Of course, none of that precludes church attendance. But it does tell us that our Christianity can't be confined to a church nor defined by our attendance at a church.  Christianity is a lived faith, not an institutionalised belief system. At its core, Christianity is a faith where our relationship with God is mediated by only one person - the Christ who makes us Christian (and not only in language terms). Where the institutional church and its professional clergy do have an important role to play, is in guiding us flock of Christians towards a spiritually mature participation in the Kingdom of God. Historical power structures may have made it otherwise in the past but here, in the twenty-first century, the institutional church must take up the role of servant-guide and foot-washer if it is to avoid a slide into irrelevance. (I loved that the Pope modeled this over Easter.)

And here's the thing; you couldn't keep me away from a church that was interested in helping me and everyone else to become better at this Christian thing. Not better Anglicans or Catholics, not better Baptists or Pentecostals, nor better Methodists or Adventists (the list goes on) - just better Christians, lovers of God and our fellow human beings.

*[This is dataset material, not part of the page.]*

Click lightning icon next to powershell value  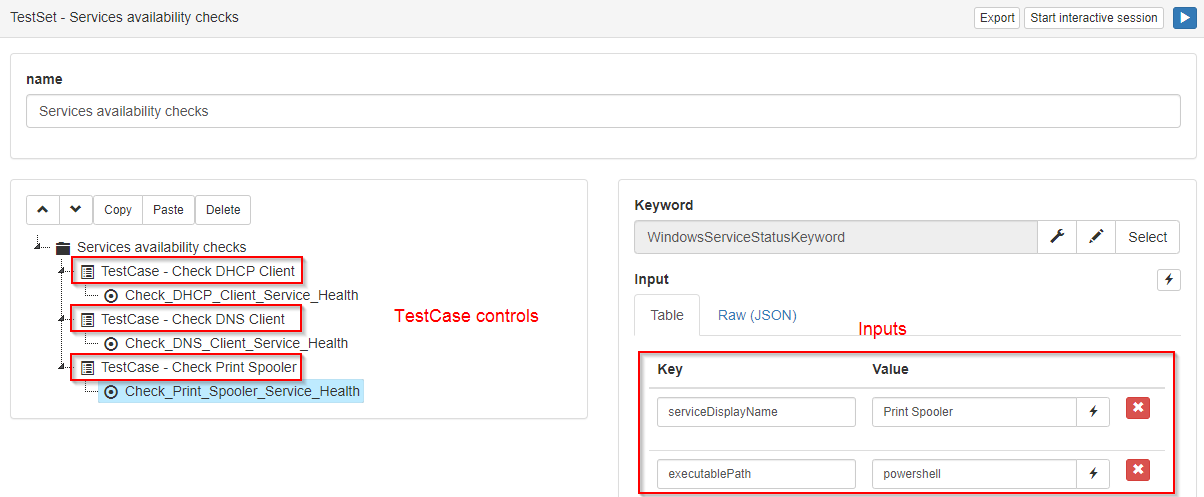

Religious dogma doesn't fix social injustice, it doesn't heal the sick nor bind up the broken hearted. I need to know how to pick up my cross and carry it as Christ said I should. Where is the church that's more interested in those things than the state of its roof, the sex of its ministers or whether the weekly tithe will cover the bills? Take me to that church.

Friday, March 4, 2016

Raise a glass to the new Google Calendar

It had largely slipped under my radar, but Google calendar for Android and iOS has matured into a very capable calendar app. Although I had been using the Google cloud to look after my calendar and to-do list for several years, I found their mobile calendar app to be lacking in features. Consequently, our family had been using 'Sunrise' to grab and share our Google data. Now, with Sunrise about to be abandoned by Microsoft, we needed an alternative and, during my searching, I looked again at Google Calendar. Has it changed or what!

The new Google Calendar has a clean and uncluttered design that some people may think looks a bit basic. The widget (shown here), for example, has no settings, it's simply a list of coloured cards - one for each calendar or reminder entry. This simplicity is carried through to the design of the main app which supports views for month, week, 3 day and day views. In addition, there is a 'schedule' view, which is basically a continuous list of event and reminder cards with day and date markers (similar to the widget). I find myself working in schedule view most of the time. A neat feature  of all the views (on a phone) is the transition from holding the phone in portrait to landscape mode - whatever view you happen to be in in portrait, it switches to a week view in landscape - a nice quick way of getting to the week view.

A huge improvement is the integration of 'reminders' into the calendar. Reminders are not the same as the to-do items in Google's desktop calendar and won't appear in that list. Google has obviously decided to focus on a more generic reminder system that operates across platforms, devices and other apps. For example, you can set a reminder on a note in Google Keep, or an email in Inbox on your tablet, and it will magically appear as a reminder in Google Calendar on your phone. Neat. In fact, reminders are always in your face - they appear in Calendar, Inbox, and Google Now - no more forgetting! Google promises that reminders will also be coming to the desktop app soon, and I look forward to that.

Of course, all the normal settings for repeats on both events and reminders are available and new entries are made by touching the '+' badge that floats in the bottom right of the Calendar screen. All up, it's pretty obvious how things work and the app just gets out of the way and lets you get on with organising your life; something some of the other available calendar tools could well take note of.

So, if you need an excuse to have a drink, the new Google Calendar could be it. Cheers.